- **PROBLEM**
Take every line from the records below that includes the word "next".

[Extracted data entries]
-------------------------

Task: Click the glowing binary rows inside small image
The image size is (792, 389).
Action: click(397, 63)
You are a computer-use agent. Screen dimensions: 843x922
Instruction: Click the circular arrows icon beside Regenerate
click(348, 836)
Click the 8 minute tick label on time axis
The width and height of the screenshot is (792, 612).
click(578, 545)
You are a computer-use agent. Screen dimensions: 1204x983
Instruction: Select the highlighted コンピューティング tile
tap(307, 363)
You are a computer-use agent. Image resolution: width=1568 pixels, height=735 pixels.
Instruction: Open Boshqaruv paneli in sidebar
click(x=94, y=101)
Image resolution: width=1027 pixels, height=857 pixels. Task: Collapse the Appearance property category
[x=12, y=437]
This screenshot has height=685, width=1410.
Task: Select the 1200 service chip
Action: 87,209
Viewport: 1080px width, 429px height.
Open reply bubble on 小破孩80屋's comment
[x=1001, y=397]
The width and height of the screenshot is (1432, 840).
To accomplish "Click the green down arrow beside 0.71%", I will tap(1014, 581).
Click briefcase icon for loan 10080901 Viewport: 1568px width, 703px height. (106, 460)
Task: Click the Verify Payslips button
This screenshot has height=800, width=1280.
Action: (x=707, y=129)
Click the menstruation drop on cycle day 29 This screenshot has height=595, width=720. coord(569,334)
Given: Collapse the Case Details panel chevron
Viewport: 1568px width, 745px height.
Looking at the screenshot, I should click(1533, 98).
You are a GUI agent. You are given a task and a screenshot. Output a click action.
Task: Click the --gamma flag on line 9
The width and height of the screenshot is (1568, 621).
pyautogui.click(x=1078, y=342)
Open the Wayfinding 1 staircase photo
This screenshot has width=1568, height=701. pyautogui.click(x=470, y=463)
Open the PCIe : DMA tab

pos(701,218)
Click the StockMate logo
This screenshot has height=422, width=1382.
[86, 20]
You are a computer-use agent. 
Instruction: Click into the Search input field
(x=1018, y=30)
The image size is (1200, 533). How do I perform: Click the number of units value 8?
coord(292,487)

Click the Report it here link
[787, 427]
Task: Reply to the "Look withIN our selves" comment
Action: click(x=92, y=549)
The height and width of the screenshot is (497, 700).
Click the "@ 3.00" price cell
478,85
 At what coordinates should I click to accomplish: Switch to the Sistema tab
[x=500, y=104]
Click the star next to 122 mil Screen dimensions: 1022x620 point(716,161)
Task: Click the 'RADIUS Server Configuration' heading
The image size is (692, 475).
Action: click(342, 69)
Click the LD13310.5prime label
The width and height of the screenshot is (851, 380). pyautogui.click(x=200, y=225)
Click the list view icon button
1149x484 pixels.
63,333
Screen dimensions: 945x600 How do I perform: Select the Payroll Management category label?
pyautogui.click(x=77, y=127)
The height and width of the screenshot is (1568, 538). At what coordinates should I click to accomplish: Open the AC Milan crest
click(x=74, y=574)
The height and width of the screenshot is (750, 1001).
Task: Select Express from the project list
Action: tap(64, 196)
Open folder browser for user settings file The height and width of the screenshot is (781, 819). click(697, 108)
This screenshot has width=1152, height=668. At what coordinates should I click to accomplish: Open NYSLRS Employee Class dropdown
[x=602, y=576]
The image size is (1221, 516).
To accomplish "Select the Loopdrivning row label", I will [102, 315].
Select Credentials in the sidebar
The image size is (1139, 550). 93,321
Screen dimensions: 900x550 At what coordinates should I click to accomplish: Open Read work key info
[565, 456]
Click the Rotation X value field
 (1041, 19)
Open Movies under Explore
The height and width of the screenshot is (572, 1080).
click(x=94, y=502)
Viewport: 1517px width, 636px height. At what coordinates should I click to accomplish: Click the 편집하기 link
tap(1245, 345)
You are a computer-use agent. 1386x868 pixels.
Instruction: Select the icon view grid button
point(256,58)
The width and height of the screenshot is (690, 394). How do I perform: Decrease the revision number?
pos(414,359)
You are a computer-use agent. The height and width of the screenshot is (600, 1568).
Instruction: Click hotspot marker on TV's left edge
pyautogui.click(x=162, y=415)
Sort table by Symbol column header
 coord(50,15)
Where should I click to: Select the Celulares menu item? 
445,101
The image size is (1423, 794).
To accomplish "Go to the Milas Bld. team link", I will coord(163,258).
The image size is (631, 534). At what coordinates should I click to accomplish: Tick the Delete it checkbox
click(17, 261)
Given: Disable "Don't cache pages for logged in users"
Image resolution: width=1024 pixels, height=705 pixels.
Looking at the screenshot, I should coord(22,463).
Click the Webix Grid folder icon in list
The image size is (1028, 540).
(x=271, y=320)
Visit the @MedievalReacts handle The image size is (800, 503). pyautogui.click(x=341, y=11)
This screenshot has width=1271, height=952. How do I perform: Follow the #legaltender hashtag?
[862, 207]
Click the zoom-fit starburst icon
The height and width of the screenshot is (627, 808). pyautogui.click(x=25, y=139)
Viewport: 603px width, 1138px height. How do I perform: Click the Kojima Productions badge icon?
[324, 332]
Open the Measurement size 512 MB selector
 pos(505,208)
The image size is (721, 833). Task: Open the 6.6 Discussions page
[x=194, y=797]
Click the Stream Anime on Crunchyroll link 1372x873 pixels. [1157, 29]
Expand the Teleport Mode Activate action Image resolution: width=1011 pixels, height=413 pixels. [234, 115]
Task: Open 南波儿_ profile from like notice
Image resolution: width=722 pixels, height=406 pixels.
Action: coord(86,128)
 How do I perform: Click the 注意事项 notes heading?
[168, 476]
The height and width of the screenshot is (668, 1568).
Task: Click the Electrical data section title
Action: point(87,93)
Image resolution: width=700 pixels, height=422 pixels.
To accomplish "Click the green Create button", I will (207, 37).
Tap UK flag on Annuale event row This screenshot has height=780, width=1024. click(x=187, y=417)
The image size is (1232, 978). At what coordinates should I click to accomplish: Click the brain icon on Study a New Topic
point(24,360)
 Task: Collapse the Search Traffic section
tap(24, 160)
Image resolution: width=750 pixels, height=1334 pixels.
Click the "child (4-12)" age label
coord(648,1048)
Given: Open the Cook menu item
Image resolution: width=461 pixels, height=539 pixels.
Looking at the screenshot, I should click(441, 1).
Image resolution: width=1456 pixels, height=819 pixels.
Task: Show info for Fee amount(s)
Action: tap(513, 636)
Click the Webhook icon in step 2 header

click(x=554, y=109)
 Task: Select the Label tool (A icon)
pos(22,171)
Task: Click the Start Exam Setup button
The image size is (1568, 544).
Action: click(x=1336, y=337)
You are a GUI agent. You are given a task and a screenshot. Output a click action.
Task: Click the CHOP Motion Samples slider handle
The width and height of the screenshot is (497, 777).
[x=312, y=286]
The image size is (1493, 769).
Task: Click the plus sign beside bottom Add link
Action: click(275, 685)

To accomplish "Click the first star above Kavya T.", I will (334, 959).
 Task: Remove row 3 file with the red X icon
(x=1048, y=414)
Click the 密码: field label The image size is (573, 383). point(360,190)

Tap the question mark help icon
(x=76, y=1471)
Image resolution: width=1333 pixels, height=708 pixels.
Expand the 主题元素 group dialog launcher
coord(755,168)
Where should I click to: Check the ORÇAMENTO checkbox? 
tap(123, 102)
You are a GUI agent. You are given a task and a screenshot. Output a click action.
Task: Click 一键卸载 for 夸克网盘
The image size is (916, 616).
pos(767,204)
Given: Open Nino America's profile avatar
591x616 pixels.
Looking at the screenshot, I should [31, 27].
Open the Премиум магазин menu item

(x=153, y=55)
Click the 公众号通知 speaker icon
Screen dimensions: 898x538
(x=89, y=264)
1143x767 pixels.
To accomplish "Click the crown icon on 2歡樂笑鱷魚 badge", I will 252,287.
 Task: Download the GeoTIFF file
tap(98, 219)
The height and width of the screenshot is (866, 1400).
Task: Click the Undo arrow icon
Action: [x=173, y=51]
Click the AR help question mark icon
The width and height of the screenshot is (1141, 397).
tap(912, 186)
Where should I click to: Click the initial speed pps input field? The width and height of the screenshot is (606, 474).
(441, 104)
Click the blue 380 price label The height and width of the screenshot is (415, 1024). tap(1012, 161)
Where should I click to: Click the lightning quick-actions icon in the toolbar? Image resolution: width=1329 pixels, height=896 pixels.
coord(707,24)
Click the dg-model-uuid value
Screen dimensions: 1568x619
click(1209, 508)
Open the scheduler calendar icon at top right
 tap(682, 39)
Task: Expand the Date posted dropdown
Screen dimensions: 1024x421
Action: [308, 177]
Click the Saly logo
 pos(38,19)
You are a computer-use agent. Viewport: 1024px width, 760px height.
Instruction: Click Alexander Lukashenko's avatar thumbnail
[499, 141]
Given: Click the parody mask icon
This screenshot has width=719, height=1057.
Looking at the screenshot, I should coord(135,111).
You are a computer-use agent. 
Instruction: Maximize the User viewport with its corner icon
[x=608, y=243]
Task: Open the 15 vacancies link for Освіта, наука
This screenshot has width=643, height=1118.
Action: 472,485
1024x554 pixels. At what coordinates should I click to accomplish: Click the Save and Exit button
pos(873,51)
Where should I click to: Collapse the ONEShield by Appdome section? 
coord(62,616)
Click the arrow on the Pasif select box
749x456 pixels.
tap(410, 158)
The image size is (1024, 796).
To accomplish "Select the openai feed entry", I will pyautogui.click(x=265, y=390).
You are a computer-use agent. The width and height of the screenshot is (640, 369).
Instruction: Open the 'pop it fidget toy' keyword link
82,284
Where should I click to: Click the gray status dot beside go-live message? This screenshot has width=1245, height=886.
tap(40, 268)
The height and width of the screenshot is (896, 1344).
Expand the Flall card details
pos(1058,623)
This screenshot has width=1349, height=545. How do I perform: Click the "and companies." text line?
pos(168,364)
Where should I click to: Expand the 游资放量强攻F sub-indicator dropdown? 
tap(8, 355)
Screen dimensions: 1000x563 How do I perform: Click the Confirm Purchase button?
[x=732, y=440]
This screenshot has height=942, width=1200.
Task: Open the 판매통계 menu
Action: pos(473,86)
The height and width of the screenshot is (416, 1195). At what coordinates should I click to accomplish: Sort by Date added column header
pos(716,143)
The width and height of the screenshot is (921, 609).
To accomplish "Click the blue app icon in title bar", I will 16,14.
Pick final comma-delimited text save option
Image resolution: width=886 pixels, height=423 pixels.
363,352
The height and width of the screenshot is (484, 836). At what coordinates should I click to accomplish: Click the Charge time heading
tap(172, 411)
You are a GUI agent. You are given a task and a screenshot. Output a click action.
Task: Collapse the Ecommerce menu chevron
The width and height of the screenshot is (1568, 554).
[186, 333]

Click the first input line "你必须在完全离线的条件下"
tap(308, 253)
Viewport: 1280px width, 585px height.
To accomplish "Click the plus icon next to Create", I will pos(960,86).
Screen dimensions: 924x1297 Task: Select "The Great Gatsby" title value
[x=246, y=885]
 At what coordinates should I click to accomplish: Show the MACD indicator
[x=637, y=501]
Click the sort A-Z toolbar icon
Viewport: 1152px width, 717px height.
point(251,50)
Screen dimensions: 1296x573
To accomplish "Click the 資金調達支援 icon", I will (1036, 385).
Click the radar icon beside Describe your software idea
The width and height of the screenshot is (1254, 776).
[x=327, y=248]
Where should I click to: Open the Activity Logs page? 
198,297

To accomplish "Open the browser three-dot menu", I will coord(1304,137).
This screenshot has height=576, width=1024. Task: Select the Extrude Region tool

-------------------------

- **RESULT OF THE EXERCISE**
Click the star next to 122 mil Screen dimensions: 1022x620 point(716,161)
To accomplish "Click the plus icon next to Create", I will pos(960,86).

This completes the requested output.